Records for processing:
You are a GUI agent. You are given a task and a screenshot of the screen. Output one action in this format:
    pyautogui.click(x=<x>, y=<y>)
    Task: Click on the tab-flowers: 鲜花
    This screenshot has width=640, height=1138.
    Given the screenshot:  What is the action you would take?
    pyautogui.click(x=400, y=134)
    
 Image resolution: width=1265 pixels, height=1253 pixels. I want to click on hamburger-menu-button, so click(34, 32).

Required action: Copy the records word for word, starting at the beginning and ending with the line that contains "This screenshot has".

Solved problem:
You are a GUI agent. You are given a task and a screenshot of the screen. Output one action in this format:
    pyautogui.click(x=<x>, y=<y>)
    Task: Click on the tab-flowers: 鲜花
    This screenshot has width=640, height=1138.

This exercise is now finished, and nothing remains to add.